** begin Passage to read **
The Early Organ in St Swithun’s

The Early Organ in St Swithun’s

A beautiful plaque in the Chapel of the Nativity in St Swithun’s (to the left of the main altar) tells us something of the history of the organ. The writing is very faded, but this is what I have been able to read:

St Swithun’s Church 1888

This Organ, made by Messrs Walker and Sons, London, given by Mother Superior and Sisters of St Margarets, was enlarged and completed at a cost of about Four hundred pounds, raised by subscriptions of Parishioners and Friends. On the South front towards the Choir, (there are) smaller figures of Angels with Harps ascribing praise to the Almighty signifying the life of Active Service. The Head of the Angel of the Annunciation appears below, surrounded by stars etc. The tops of each pipe have gold coronets emblematic of the Crowns of the Saints while the two highest have Imperial Crowns in token of the King of Kings (Rev. xvii:14)
** end Passage to read **
** begin Data segment **
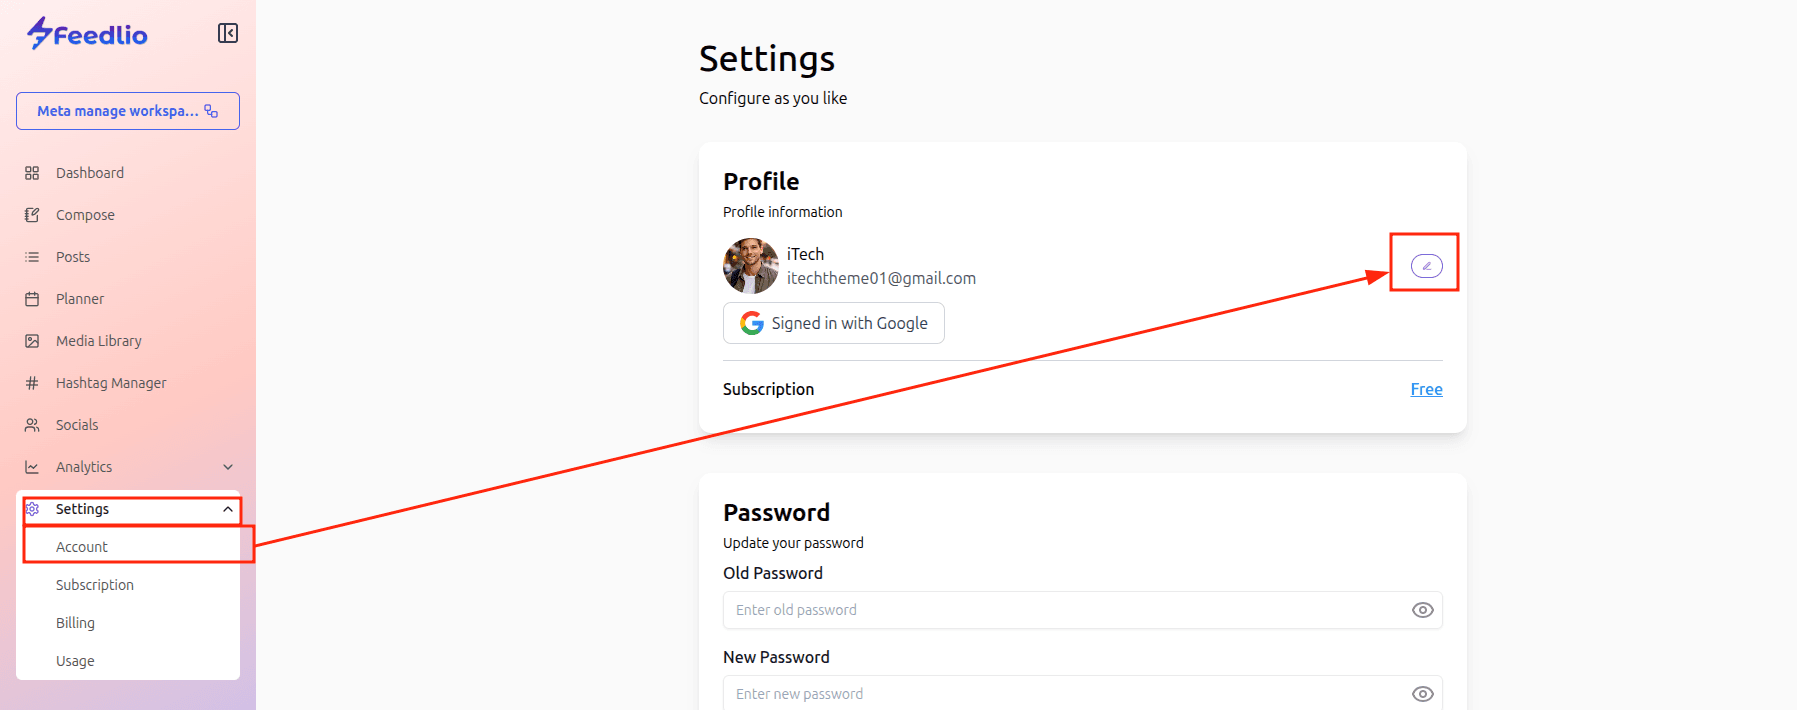
Task: Click the Socials people icon
Action: pos(32,425)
** end Data segment **
* What is required
Continue the account of the early organ in St Swithun's, starting right after its final sentence.

* Reply
Christian monograms: the ichthys, crosses, crown and psalms and the cross on globe occur with varied forms and designs on both faces.

George Brooker of this town guided the whole and assisted with the flat colouring.

Mr John Booth supplied the Artists’ colours and best leaf gold at cost price.

James T. Lynn engrossed this and Douglas Y. Blakiston designed the illuminated border.

Arthur St Tracey, Evelyn Alston Head, Churchwardens.

Douglas Y. Blakiston, Vicar.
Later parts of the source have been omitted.